DESCRIPTION OF THE TASK >> The entries below contain a stretch that opens with the line containing "Screen dimensions: 1138x647" and closes with the line containing "This screenshot has width=387, height=298."; set down that stretch exactly, both ends included, and nothing else.

[[ DATA SHOWN open ]]

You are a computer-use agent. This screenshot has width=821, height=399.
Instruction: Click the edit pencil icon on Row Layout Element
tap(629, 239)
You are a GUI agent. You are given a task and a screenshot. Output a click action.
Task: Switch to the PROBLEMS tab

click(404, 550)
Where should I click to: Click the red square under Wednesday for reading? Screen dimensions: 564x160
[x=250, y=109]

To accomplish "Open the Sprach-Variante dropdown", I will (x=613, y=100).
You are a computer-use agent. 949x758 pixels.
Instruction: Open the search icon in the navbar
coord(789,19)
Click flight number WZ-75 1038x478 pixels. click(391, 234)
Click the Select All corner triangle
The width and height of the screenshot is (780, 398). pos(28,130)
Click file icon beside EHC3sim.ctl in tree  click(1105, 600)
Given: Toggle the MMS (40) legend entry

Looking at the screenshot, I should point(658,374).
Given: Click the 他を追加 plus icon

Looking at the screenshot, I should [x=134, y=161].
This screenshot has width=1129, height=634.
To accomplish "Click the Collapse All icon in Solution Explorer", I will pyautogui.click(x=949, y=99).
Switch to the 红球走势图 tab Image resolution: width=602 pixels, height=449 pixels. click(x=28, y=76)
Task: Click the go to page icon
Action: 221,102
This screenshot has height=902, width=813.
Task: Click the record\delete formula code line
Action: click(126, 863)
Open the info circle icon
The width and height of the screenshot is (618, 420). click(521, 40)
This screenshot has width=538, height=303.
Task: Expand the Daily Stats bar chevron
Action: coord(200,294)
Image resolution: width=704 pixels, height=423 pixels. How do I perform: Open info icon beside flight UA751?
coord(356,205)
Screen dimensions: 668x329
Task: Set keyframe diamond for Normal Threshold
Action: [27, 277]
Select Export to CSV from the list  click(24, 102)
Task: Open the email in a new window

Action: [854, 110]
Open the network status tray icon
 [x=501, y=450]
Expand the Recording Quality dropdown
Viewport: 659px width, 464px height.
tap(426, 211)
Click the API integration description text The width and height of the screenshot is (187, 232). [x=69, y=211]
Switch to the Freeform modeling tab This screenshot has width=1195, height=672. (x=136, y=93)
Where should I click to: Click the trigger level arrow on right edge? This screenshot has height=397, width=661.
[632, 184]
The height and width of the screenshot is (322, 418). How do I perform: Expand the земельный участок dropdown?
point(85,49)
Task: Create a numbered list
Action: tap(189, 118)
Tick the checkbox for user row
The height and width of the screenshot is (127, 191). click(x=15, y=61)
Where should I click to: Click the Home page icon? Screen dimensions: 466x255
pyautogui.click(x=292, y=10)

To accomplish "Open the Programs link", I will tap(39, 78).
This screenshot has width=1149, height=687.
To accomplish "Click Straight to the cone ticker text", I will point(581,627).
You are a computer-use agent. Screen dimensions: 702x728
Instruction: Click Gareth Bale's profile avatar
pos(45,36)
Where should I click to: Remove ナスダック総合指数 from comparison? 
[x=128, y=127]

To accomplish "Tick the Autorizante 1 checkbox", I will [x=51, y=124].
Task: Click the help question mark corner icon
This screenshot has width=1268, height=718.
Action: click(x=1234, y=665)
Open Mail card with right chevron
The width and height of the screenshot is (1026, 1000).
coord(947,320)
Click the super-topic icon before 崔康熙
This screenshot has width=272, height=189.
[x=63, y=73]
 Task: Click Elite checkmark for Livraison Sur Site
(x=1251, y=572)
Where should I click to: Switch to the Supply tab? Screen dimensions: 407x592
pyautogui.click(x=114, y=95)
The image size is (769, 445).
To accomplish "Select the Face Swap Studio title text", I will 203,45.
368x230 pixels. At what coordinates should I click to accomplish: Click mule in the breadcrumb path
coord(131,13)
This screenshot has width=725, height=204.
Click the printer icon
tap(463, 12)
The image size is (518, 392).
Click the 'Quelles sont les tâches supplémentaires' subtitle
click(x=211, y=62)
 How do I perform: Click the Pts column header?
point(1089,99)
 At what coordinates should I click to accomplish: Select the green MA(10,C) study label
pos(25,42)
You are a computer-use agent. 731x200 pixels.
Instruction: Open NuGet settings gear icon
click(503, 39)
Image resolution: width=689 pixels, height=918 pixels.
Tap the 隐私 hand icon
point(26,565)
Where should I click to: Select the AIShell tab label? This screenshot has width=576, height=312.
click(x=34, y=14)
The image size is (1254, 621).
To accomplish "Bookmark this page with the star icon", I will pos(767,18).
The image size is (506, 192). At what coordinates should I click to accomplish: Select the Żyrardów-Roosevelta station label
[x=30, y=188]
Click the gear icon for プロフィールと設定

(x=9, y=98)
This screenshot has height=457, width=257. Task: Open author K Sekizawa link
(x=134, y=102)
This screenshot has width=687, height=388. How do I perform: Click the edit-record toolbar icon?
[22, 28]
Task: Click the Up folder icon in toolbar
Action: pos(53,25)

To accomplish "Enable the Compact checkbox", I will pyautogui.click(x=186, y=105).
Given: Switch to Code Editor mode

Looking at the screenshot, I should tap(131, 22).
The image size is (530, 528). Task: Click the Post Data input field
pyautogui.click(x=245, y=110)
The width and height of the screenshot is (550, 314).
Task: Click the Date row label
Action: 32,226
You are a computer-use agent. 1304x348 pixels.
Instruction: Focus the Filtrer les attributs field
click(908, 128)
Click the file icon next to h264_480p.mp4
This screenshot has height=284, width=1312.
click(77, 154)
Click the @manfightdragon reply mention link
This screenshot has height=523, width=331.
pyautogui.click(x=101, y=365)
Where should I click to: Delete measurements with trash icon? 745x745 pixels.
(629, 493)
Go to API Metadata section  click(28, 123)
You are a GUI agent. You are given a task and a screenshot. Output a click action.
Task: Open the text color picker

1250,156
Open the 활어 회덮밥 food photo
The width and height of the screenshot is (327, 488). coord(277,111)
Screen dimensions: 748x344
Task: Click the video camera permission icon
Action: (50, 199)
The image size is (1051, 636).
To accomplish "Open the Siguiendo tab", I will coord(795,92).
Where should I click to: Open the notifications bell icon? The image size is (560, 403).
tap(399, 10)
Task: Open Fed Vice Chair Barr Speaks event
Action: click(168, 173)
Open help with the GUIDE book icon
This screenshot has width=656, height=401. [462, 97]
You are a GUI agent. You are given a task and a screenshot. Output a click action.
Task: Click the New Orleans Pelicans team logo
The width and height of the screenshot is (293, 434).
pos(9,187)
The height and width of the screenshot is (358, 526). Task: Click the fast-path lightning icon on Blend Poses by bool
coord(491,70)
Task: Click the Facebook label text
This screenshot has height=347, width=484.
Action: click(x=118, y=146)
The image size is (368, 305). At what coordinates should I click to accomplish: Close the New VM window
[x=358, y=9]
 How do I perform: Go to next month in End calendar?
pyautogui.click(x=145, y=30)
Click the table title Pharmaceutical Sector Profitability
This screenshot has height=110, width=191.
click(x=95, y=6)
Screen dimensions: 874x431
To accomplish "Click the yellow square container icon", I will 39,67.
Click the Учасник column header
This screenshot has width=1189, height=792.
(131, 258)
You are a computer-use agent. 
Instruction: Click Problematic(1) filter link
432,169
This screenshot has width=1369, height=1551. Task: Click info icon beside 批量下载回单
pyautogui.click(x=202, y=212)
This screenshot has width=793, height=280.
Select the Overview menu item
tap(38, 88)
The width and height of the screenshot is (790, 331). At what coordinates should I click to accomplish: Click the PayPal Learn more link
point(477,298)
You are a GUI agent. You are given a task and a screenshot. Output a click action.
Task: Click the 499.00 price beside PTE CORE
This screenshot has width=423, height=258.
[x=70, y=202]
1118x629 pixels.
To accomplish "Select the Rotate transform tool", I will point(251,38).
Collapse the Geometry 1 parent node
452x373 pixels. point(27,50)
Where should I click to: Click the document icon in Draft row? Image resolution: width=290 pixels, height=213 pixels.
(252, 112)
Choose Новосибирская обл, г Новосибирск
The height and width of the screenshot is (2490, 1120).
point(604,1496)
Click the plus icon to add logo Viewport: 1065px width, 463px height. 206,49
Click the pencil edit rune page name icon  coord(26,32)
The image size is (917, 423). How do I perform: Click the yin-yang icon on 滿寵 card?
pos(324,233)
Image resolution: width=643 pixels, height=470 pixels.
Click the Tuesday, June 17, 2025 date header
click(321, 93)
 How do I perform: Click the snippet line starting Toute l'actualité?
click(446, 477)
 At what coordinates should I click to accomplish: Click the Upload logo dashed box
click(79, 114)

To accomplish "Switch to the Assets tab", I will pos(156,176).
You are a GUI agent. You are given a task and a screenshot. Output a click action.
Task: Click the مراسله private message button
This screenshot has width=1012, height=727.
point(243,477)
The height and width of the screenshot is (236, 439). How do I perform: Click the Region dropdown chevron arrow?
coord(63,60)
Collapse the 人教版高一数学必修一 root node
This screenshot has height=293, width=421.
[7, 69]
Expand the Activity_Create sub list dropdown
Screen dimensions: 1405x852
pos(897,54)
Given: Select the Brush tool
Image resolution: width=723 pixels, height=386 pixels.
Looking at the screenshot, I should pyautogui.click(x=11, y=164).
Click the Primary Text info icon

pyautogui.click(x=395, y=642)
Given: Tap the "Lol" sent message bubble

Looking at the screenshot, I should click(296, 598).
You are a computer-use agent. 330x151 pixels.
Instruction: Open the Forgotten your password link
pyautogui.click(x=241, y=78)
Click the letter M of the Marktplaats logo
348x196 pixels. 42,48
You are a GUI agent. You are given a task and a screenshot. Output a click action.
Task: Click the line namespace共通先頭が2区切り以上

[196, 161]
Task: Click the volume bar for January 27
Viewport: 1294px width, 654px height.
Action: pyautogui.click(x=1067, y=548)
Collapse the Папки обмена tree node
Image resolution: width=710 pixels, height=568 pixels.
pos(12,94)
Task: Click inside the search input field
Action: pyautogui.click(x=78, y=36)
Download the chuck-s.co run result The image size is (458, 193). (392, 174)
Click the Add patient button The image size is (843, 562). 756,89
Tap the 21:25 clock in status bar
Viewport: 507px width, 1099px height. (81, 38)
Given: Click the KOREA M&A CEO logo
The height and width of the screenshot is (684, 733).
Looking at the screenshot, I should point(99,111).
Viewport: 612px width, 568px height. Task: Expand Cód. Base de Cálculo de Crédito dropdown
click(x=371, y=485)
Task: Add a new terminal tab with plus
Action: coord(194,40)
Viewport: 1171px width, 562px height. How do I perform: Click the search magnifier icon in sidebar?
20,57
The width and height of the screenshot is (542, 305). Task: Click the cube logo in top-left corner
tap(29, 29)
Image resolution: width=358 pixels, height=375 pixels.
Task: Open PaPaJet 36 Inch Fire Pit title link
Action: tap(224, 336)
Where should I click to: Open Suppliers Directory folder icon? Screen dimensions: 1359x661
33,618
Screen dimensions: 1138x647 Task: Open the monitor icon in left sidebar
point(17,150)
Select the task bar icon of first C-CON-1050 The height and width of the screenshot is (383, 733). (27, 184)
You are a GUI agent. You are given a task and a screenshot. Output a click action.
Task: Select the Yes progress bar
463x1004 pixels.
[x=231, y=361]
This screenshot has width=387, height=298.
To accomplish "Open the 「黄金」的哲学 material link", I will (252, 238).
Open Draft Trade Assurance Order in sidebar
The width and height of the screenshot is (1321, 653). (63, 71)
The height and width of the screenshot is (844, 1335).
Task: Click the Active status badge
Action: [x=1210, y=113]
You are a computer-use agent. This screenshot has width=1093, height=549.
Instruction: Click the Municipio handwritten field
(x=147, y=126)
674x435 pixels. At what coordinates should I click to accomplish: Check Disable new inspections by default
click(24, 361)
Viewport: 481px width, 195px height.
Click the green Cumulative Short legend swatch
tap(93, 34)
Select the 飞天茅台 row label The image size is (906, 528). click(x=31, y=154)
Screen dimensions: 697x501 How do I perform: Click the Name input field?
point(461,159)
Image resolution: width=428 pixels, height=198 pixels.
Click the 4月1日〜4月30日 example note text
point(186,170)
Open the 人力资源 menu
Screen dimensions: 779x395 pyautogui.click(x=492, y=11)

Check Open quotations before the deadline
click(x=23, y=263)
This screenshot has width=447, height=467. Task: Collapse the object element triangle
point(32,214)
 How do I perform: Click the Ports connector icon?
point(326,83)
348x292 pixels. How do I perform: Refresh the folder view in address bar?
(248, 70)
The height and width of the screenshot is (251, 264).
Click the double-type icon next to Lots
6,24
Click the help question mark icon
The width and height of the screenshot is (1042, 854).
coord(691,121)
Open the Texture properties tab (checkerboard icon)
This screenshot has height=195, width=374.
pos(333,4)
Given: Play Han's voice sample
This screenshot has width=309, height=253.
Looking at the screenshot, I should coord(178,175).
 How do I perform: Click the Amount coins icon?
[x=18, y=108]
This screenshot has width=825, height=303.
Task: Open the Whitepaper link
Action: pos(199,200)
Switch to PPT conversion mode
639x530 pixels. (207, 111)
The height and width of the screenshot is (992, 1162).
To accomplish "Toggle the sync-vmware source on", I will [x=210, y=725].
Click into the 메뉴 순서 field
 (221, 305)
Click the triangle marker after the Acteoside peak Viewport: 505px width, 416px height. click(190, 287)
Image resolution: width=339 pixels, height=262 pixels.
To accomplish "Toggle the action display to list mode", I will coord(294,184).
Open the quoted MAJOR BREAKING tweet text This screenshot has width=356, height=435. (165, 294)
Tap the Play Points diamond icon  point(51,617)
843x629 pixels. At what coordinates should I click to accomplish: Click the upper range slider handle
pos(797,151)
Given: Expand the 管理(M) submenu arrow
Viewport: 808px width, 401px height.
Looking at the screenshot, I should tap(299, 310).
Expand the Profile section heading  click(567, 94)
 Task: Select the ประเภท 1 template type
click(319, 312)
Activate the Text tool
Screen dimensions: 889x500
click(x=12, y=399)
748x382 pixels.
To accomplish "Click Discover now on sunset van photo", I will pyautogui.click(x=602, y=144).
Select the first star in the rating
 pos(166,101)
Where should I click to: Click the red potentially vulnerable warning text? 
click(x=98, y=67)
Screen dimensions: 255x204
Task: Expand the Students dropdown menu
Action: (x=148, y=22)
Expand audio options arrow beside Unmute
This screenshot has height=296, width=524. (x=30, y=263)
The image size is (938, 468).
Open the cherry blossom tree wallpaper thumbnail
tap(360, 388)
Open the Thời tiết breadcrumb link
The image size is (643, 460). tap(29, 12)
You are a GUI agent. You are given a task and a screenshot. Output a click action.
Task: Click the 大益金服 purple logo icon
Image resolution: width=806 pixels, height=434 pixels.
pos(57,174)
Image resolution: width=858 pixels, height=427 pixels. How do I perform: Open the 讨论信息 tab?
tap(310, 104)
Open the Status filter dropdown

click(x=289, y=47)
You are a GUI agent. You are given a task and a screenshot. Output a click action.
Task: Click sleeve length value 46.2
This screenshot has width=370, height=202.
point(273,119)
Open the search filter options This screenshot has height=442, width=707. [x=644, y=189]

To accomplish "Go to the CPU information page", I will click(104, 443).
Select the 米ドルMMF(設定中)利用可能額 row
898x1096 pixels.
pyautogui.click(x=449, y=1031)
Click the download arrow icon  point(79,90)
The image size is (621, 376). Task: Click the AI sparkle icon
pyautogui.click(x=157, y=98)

[[ DATA SHOWN closed ]]

OUTPUT OF THE TASK >>
Screen dimensions: 1138x647 Task: Open the monitor icon in left sidebar
point(17,150)
Select the task bar icon of first C-CON-1050 The height and width of the screenshot is (383, 733). (27, 184)
You are a GUI agent. You are given a task and a screenshot. Output a click action.
Task: Select the Yes progress bar
463x1004 pixels.
[x=231, y=361]
This screenshot has width=387, height=298.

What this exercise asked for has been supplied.